Published in the May 2009 issue of Today’s Hospitalist
A GREAT DEAL OF INK has been devoted to whether ” and how “physicians should disclose medical errors to their patients. But little attention has been paid to where nurses fit into disclosure scenarios.
It may come as little surprise, then, that a recent study found that nurses routinely report being left out of even discussions with physicians about inpatient errors, let alone disclosure to patients. Those omissions may affect not only patient safety but nurse retention and morale.
That’s according to Sarah Shannon, PhD, RN, associate professor at the University of Washington School of Nursing in Seattle. Dr. Shannon is the lead author of the study, which was published in the January 2009 issue of The Joint Commission Journal on Quality and Patient Safety.
Dr. Shannon analyzed nurse focus groups held between 2004 and 2005. Her recommendations? Hospitals not only need to create and enforce error disclosure policies, but nurses need to be involved with physicians throughout the entire disclosure process. That includes helping to plan what will be discussed with patients as well as being a part of “either personally or through a nurse-manager surrogate “the actual disclosure session.
Dr. Shannon spoke with Today’s Hospitalist about the study.
Nurses in the focus groups claimed they routinely tell patients about errors for which they are responsible. What kind of events do they disclose?
Nurses said they were very comfortable talking about errors that they perceived were 100% within their control, like having given patients their medications late.
They weren’t comfortable talking about errors that may have been made by other members of the health care team, or errors that may have caused even moderate harm vs. just inconvenience. Those errors usually are caused by several factors, such as doctors’ orders or system errors.
What are the benefits of involving nurses in the disclosure process?
Having nurses involved helps everyone figure out what happened and why. Was this an error? What could we have done differently? Is there a systems change that could prevent this in the future, or a weakness in our procedures?

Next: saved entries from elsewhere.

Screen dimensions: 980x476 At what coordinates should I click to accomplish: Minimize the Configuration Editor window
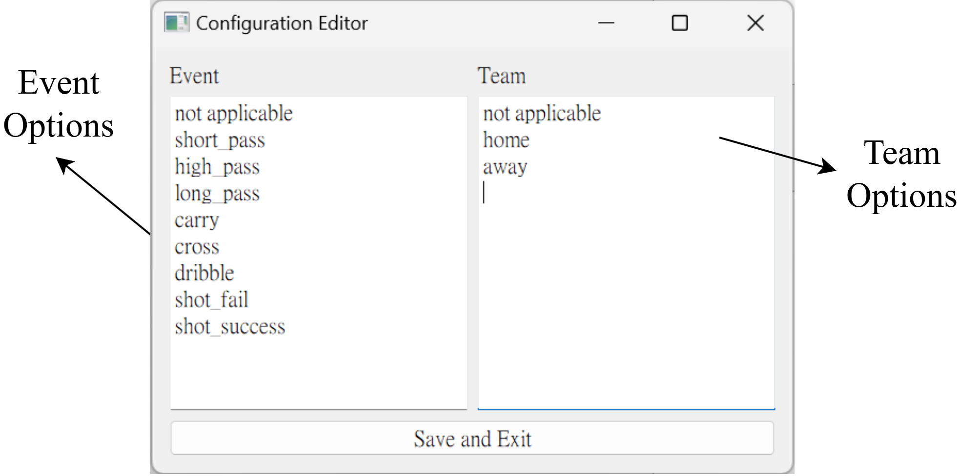click(x=606, y=23)
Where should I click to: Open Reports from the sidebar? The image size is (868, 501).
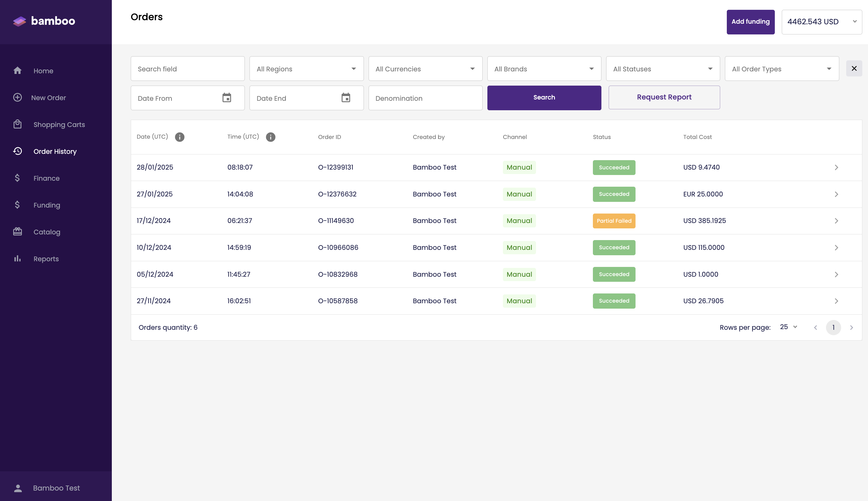[46, 259]
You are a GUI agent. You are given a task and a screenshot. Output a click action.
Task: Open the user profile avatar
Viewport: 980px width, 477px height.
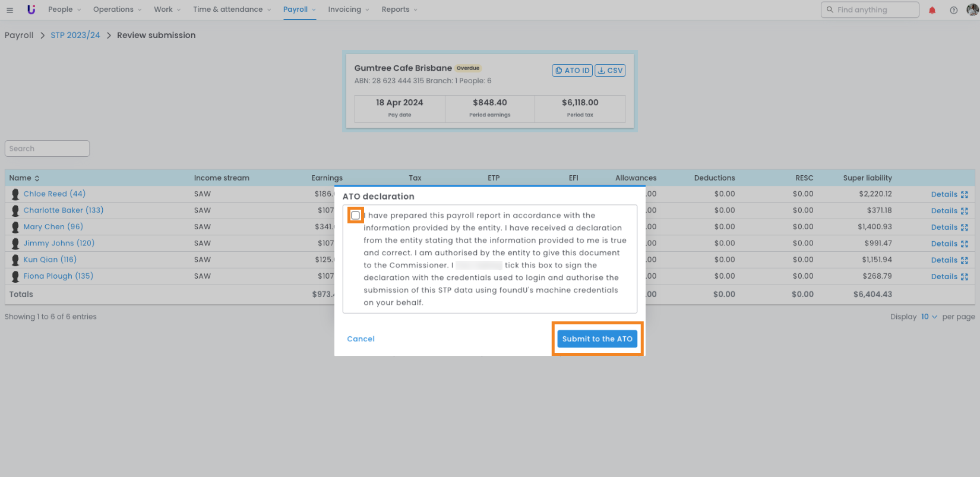tap(972, 10)
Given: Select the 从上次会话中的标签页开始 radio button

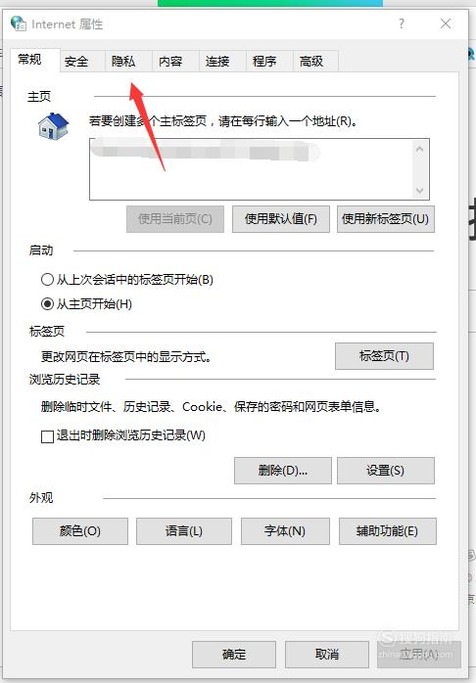Looking at the screenshot, I should point(47,279).
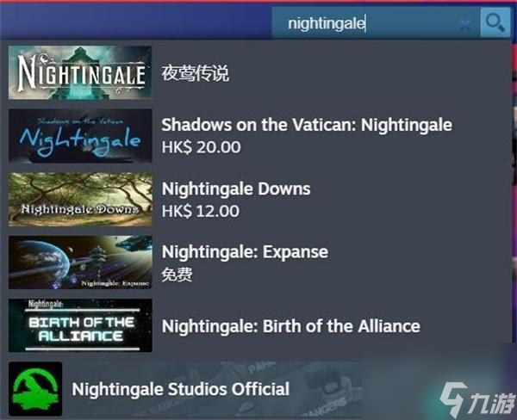Image resolution: width=517 pixels, height=420 pixels.
Task: Click the empty row area beside 夜莺传说
Action: pos(370,73)
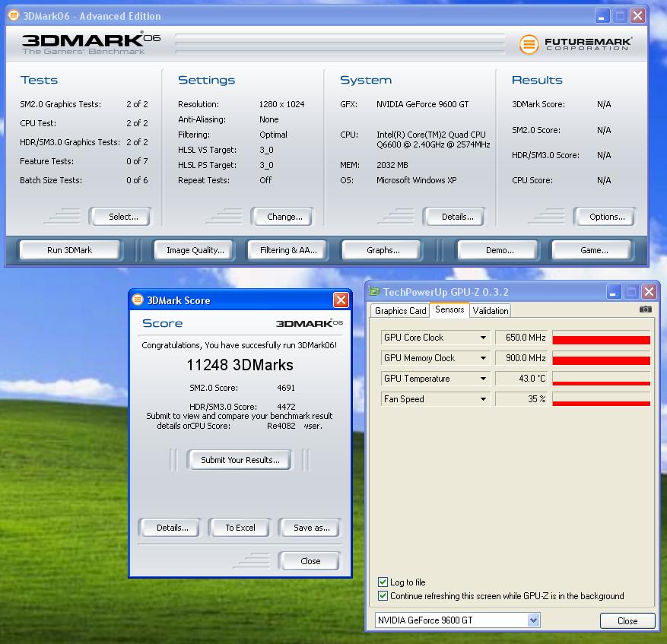
Task: Toggle the Log to file checkbox
Action: point(383,582)
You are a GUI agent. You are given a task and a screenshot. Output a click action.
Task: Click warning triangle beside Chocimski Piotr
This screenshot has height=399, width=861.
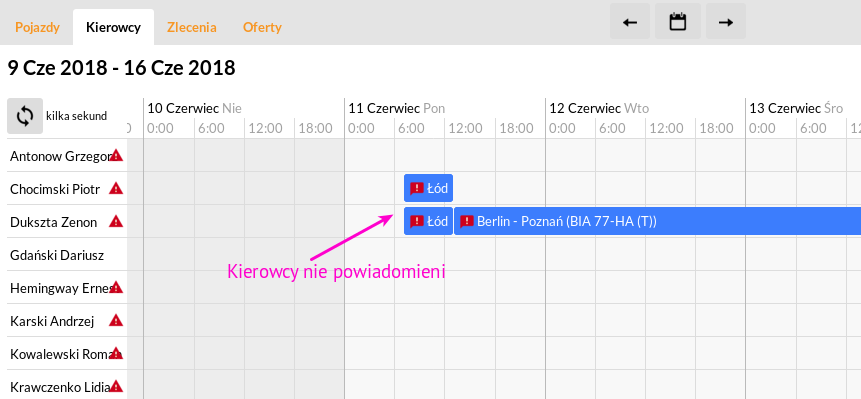116,188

One big tip for doctors is to communicate as quickly as possible with the nursing staff and let them know what’s happened. If nurses can be a part of the pre-disclosure discussion, they can not only provide information to others on the team, but they can give patients correct information when asked.
Disclosure needs to be a team sport. Fortunately, the hospitalist model puts a premium on open communications and teamwork.
What are the dangers of excluding nurses?
When nurses are not involved, they may seem evasive when answering patient questions or give patients contradictory information. Or they may stall patients by asking families to write down their questions or set up a meeting with doctors.
When physicians don’t disclose errors and nurses have to deflect patient questions, that’s a very awkward position. These situations are distressing for nurses, and that may lead to burnout and possibly a decision to leave the profession.
Nurses feel strongly about this because they view it as their duty to inform patients. But they also want to be able to hear what is said by others during disclosure in part to avoid being unduly blamed for the error.
Are hospitals moving to more overt disclosure?
Though it’s still a controversial topic, making disclosure more transparent is an issue most hospitals are starting to experiment with or at least consider. Organizations including the Joint Commission and the American Hospital Association now give this a high profile.
Rather than addressing details about how a disclosure should go, hospitals should adopt policies similar to those for ethics consultations. That would allow clinicians to be openly involved in and raise questions or concerns about error disclosure.
To facilitate disclosure, hospitals might install an anonymous phone line for clinicians to call to report an error. Or there could be an open policy in which you’d speak to your supervisor and ask him or her to look into things. The point is to create a mechanism where anyone can initiate a discussion about a possible error, without fear of punishment or retribution.
Beyond setting policies, where should hospitals start?
Disclosure is a complex communication. Getting training or coaching is very important, and it’s a wise investment of organizational resources.
Some have skills in this kind of communication, but many don’t. Nurse managers should stand in for nurses who can’t be part of a disclosure because of scheduling. But nurse managers should also be acting as de facto coaches not only for nurses, but for inexperienced or novice physicians. Doctors don’t get disclosure training either.
It’s important for team members to get training as a team. Learning how to disclose an error is a skill, just like putting in an IV or a chest tube. It shouldn’t be the subject of a lecture but of a team practice session, ideally in a simulated environment with patient actors.
Ingrid Palmer is a freelance health care writer based in West Chester, Ohio.